A $100 Million Severance

There aren't many roughnecks showing up at the Occupy Wall Street demonstrations around the country. Neither is Gene Isenberg, who ended up on the other side of the barricades from the 99%. While many drilling contractors saw 1980-era fortunes devolve into rusted iron in the 1990s, Isenberg's business success grew out of turning that iron into a Croesus-like fortune of his own. He wisely chose stock options over salary early in his career at Nabors, and when the corporation he headed mushroomed in size so, too, did his personal wealth. Various estimates place Isenberg's aggregate earnings between $500 and $750 million over the last two decades with a consistent annual ranking near the top of the compensation heap for American executives.

In 2006, Isenberg ended up front and center in a growing national controversy over executive compensation when news surfaced that he had exchanged old stock options for newer options at lower prices. Nabors subsequently renegotiated Isenberg's compensation package. Ultimately that package was amended to include a provision that would provide Gene Isenberg $100 million in cash if his duties changed. That provision kicked in Friday and Nabors will take the $100 million charge in the fourth quarter 2011.

By way of comparison, Nabors recorded $104 million in operating income from its lower 48 land drilling division during the third quarter of 2011. Each of its domestic land rigs--more than 200 units in all--generated a record $8.5 million per rig on an annualized run rate for the period, topping the previous $8.1 million mark set in the fourth quarter 2008.
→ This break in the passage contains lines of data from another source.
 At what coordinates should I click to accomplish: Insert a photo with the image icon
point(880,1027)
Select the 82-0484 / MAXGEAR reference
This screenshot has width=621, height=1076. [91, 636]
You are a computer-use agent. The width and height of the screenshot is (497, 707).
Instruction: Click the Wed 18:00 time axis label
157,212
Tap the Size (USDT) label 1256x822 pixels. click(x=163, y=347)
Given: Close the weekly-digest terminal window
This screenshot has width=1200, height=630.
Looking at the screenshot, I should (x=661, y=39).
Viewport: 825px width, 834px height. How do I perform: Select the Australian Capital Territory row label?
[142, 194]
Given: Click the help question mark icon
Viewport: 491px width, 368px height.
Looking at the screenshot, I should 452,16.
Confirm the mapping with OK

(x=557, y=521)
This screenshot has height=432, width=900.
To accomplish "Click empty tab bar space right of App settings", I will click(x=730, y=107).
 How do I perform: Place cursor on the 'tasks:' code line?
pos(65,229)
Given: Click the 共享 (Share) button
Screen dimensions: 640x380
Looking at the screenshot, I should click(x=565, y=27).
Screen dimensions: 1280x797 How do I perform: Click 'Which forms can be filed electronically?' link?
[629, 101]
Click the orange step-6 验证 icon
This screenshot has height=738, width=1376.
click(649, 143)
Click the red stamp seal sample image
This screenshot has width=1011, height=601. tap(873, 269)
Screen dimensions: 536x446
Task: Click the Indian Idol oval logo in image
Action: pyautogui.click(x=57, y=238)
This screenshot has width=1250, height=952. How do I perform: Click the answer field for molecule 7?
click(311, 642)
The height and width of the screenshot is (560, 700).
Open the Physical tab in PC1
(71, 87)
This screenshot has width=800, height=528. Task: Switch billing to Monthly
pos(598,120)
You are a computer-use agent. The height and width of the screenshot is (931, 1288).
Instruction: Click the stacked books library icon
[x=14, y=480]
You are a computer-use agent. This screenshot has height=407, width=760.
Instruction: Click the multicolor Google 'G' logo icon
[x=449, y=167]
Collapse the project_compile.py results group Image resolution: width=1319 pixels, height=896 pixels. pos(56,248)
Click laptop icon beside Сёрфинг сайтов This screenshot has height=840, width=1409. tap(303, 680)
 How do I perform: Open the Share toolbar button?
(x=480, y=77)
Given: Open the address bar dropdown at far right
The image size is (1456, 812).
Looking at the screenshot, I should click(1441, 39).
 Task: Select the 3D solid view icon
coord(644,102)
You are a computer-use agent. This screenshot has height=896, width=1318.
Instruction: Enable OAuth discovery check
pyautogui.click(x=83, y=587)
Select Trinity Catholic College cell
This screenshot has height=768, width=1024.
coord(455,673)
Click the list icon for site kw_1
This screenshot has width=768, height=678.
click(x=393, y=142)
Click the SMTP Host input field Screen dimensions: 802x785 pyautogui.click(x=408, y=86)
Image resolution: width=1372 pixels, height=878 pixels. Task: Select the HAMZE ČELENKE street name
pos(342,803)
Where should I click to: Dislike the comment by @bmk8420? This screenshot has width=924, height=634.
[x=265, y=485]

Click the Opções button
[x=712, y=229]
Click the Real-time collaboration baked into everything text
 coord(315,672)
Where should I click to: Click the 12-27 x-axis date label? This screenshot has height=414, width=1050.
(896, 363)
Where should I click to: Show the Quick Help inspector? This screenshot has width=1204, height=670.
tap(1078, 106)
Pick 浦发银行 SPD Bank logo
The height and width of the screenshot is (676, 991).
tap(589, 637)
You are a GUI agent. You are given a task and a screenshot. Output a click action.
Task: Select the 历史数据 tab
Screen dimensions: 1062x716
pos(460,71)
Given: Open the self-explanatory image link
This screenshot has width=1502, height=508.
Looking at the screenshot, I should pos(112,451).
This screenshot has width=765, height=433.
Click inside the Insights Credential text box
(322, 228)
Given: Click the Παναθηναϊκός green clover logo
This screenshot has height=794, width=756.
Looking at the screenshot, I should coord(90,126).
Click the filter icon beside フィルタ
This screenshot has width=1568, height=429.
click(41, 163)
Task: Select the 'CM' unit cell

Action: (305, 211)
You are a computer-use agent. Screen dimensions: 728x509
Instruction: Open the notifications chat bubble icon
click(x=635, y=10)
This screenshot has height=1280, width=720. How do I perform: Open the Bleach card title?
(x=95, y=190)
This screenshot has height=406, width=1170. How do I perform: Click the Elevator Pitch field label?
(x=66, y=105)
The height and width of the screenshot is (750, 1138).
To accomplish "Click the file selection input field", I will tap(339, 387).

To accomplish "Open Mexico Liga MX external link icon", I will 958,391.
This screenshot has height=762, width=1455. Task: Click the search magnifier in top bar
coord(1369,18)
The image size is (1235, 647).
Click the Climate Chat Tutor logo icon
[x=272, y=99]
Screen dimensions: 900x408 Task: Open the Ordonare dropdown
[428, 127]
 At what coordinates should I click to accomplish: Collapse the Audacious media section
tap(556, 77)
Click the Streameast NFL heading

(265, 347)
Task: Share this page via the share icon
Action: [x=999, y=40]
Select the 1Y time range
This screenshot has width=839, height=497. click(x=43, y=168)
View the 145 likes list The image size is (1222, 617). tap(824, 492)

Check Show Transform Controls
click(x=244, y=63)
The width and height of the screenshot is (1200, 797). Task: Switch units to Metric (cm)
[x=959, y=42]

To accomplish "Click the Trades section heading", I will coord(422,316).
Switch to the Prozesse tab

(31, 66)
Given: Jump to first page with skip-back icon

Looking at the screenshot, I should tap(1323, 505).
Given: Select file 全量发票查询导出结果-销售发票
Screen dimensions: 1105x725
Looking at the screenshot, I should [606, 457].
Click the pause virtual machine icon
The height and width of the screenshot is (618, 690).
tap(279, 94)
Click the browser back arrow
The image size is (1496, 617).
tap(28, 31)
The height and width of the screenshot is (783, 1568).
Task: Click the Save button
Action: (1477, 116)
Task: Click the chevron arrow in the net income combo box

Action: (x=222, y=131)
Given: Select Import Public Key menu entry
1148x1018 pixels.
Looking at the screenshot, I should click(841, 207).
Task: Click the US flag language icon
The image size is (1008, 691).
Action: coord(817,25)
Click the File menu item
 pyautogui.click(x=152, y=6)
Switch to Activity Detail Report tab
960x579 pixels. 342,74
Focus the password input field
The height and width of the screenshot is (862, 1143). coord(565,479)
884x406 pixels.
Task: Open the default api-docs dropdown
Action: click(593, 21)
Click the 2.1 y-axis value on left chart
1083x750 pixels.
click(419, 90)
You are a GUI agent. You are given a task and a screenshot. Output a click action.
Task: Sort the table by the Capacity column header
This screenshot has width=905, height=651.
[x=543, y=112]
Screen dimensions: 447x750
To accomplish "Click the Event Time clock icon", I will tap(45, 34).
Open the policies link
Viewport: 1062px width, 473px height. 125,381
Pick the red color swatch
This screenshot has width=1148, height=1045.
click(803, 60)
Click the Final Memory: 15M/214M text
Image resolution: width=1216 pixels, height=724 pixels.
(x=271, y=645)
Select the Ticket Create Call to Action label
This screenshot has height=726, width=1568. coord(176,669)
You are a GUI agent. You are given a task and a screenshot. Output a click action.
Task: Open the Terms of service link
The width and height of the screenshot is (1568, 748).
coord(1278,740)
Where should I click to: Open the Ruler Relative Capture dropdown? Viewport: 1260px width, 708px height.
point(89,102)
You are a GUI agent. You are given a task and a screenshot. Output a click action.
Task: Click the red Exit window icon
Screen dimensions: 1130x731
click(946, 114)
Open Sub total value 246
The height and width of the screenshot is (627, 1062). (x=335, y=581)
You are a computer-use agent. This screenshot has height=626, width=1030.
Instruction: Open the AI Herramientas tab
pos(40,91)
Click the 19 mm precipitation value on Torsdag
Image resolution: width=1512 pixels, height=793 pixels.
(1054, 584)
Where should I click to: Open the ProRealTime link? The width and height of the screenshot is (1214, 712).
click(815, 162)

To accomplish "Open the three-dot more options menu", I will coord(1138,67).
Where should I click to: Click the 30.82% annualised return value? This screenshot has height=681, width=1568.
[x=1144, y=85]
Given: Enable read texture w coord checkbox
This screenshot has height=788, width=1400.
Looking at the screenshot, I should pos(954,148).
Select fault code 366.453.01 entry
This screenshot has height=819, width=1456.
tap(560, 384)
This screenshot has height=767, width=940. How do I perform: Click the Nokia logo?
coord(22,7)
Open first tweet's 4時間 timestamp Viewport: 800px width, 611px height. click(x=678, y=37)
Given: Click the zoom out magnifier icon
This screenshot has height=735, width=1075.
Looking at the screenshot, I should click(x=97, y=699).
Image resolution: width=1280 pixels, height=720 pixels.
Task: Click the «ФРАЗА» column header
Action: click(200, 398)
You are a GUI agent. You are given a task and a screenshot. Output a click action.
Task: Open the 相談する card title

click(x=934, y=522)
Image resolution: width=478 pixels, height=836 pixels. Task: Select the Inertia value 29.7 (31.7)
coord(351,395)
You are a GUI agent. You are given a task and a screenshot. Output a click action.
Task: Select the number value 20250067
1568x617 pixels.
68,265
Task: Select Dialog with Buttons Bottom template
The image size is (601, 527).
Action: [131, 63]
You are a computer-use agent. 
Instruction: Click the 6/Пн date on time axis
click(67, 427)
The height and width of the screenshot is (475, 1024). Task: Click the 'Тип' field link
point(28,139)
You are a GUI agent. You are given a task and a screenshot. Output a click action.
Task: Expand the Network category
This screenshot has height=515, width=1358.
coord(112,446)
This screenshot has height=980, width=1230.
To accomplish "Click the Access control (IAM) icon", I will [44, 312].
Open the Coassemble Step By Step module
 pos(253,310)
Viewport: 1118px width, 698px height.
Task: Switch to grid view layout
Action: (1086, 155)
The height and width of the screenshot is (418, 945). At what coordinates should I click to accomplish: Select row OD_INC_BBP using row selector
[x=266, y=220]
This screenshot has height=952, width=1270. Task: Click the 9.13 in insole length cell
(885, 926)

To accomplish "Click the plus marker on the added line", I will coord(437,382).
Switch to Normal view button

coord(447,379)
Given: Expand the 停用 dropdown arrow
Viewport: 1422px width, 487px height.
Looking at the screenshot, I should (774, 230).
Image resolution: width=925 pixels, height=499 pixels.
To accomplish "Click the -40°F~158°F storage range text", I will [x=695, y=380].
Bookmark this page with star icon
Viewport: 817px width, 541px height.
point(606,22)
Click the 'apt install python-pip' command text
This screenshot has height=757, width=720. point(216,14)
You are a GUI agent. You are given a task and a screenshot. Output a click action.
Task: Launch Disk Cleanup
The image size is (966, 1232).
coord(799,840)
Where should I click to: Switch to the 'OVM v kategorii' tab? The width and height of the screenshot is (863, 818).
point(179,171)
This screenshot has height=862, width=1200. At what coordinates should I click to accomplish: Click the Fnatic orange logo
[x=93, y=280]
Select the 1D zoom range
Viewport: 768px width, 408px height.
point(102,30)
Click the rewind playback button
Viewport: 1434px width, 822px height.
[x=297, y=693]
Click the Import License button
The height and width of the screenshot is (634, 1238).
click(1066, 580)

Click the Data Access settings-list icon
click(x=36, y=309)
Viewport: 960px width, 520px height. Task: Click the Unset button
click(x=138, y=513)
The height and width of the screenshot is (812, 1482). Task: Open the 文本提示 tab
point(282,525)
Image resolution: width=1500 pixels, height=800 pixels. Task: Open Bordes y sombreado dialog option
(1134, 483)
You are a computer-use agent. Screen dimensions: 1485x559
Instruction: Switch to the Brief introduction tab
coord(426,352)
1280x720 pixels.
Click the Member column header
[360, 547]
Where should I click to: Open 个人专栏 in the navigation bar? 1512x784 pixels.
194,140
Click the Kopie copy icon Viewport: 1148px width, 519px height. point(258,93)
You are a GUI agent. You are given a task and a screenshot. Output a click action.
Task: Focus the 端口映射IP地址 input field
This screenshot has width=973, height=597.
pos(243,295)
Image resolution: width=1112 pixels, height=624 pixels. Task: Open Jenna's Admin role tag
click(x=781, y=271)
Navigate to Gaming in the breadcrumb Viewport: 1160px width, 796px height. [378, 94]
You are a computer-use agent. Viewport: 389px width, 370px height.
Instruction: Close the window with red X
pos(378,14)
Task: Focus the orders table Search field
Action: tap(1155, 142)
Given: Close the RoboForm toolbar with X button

Looked at another way, Isenberg's severance package for vacating the CEO position was equivalent to the annual operating income from 48 of those land rigs, each with a 22-member crew package.

It's nice work when you can get it and Gene Isenberg worked incessantly over the last quarter century creating the world’s largest drilling contractor. As an octogenarian, he was active well beyond retirement age and had outlasted his original oil-services peers. He hosted the last of nearly 100 quarterly earnings calls on October 25th when the company, ironically, announced it was cutting up more than 100 legacy land rigs.

Questions about the succession at Nabors had been part of the investor conversation for nearly a decade. Nabors' board apparently felt it was time for a change. They wrote a $100 million check to Gene Isenberg to bring it about.